— START OF Dataset records —

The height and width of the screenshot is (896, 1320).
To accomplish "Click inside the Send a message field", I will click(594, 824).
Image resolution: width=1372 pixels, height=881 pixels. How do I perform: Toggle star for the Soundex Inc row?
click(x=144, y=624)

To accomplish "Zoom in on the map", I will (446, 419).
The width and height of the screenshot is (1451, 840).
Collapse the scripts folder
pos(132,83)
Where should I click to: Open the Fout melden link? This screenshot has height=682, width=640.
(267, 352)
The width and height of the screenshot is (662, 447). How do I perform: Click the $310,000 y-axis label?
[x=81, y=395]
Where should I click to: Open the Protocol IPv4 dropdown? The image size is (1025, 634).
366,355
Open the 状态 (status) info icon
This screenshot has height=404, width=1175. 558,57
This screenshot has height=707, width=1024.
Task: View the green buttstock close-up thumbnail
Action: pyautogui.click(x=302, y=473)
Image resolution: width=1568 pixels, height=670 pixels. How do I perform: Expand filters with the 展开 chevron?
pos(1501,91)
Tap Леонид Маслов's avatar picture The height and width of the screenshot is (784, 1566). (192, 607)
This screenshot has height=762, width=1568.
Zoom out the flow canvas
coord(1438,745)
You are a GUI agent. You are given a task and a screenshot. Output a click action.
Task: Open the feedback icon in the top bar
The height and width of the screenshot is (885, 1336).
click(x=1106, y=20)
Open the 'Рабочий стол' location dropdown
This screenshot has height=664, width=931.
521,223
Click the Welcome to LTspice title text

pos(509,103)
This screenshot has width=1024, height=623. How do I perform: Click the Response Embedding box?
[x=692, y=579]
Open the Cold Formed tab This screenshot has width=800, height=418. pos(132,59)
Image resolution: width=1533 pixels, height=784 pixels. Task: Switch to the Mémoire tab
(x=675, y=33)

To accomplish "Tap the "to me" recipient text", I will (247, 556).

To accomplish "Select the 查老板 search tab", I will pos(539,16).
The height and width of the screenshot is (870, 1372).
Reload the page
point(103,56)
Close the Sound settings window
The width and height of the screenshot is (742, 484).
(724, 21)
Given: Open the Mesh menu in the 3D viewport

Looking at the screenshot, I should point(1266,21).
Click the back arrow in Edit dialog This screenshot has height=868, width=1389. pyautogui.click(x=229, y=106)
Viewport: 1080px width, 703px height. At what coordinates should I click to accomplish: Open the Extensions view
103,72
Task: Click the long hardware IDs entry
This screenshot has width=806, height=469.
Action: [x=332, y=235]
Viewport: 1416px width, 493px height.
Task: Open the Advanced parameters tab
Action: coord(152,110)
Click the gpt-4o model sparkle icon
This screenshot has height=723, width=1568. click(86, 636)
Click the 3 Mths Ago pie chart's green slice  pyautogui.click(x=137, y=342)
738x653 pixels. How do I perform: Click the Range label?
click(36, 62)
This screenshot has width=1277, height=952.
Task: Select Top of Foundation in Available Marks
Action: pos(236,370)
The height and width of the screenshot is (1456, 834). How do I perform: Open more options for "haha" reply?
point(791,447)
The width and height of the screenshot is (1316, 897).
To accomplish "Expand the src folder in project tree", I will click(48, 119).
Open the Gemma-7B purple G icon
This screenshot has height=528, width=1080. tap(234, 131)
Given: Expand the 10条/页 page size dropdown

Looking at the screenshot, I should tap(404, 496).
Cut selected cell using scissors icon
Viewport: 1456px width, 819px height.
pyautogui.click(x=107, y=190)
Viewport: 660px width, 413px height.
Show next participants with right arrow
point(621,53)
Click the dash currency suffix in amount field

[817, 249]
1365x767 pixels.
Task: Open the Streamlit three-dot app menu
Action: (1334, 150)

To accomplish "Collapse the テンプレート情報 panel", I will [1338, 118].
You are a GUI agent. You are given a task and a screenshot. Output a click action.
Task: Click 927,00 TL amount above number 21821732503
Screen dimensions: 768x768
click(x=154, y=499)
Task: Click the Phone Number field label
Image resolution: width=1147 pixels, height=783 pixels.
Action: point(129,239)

— END OF Dataset records —

Your instructions ▸ Could you reproduce every one of the records above, character for character, with nothing changed or left out?

The answer ▸
The height and width of the screenshot is (896, 1320).
To accomplish "Click inside the Send a message field", I will click(594, 824).
Image resolution: width=1372 pixels, height=881 pixels. How do I perform: Toggle star for the Soundex Inc row?
click(x=144, y=624)

To accomplish "Zoom in on the map", I will (446, 419).
The width and height of the screenshot is (1451, 840).
Collapse the scripts folder
pos(132,83)
Where should I click to: Open the Fout melden link? This screenshot has height=682, width=640.
(267, 352)
The width and height of the screenshot is (662, 447). How do I perform: Click the $310,000 y-axis label?
[x=81, y=395]
Where should I click to: Open the Protocol IPv4 dropdown? The image size is (1025, 634).
366,355
Open the 状态 (status) info icon
This screenshot has height=404, width=1175. 558,57
This screenshot has height=707, width=1024.
Task: View the green buttstock close-up thumbnail
Action: pyautogui.click(x=302, y=473)
Image resolution: width=1568 pixels, height=670 pixels. How do I perform: Expand filters with the 展开 chevron?
pos(1501,91)
Tap Леонид Маслов's avatar picture The height and width of the screenshot is (784, 1566). (192, 607)
This screenshot has height=762, width=1568.
Zoom out the flow canvas
coord(1438,745)
You are a GUI agent. You are given a task and a screenshot. Output a click action.
Task: Open the feedback icon in the top bar
The height and width of the screenshot is (885, 1336).
click(x=1106, y=20)
Open the 'Рабочий стол' location dropdown
This screenshot has height=664, width=931.
521,223
Click the Welcome to LTspice title text

pos(509,103)
This screenshot has width=1024, height=623. How do I perform: Click the Response Embedding box?
[x=692, y=579]
Open the Cold Formed tab This screenshot has width=800, height=418. pos(132,59)
Image resolution: width=1533 pixels, height=784 pixels. Task: Switch to the Mémoire tab
(x=675, y=33)

To accomplish "Tap the "to me" recipient text", I will (247, 556).

To accomplish "Select the 查老板 search tab", I will pos(539,16).
The height and width of the screenshot is (870, 1372).
Reload the page
point(103,56)
Close the Sound settings window
The width and height of the screenshot is (742, 484).
(724, 21)
Given: Open the Mesh menu in the 3D viewport

Looking at the screenshot, I should point(1266,21).
Click the back arrow in Edit dialog This screenshot has height=868, width=1389. pyautogui.click(x=229, y=106)
Viewport: 1080px width, 703px height. At what coordinates should I click to accomplish: Open the Extensions view
103,72
Task: Click the long hardware IDs entry
This screenshot has width=806, height=469.
Action: [x=332, y=235]
Viewport: 1416px width, 493px height.
Task: Open the Advanced parameters tab
Action: coord(152,110)
Click the gpt-4o model sparkle icon
This screenshot has height=723, width=1568. click(86, 636)
Click the 3 Mths Ago pie chart's green slice  pyautogui.click(x=137, y=342)
738x653 pixels. How do I perform: Click the Range label?
click(36, 62)
This screenshot has width=1277, height=952.
Task: Select Top of Foundation in Available Marks
Action: pos(236,370)
The height and width of the screenshot is (1456, 834). How do I perform: Open more options for "haha" reply?
point(791,447)
The width and height of the screenshot is (1316, 897).
To accomplish "Expand the src folder in project tree", I will click(48, 119).
Open the Gemma-7B purple G icon
This screenshot has height=528, width=1080. tap(234, 131)
Given: Expand the 10条/页 page size dropdown

Looking at the screenshot, I should tap(404, 496).
Cut selected cell using scissors icon
Viewport: 1456px width, 819px height.
pyautogui.click(x=107, y=190)
Viewport: 660px width, 413px height.
Show next participants with right arrow
point(621,53)
Click the dash currency suffix in amount field

[817, 249]
1365x767 pixels.
Task: Open the Streamlit three-dot app menu
Action: (1334, 150)

To accomplish "Collapse the テンプレート情報 panel", I will [1338, 118].
You are a GUI agent. You are given a task and a screenshot. Output a click action.
Task: Click 927,00 TL amount above number 21821732503
Screen dimensions: 768x768
click(x=154, y=499)
Task: Click the Phone Number field label
Image resolution: width=1147 pixels, height=783 pixels.
Action: point(129,239)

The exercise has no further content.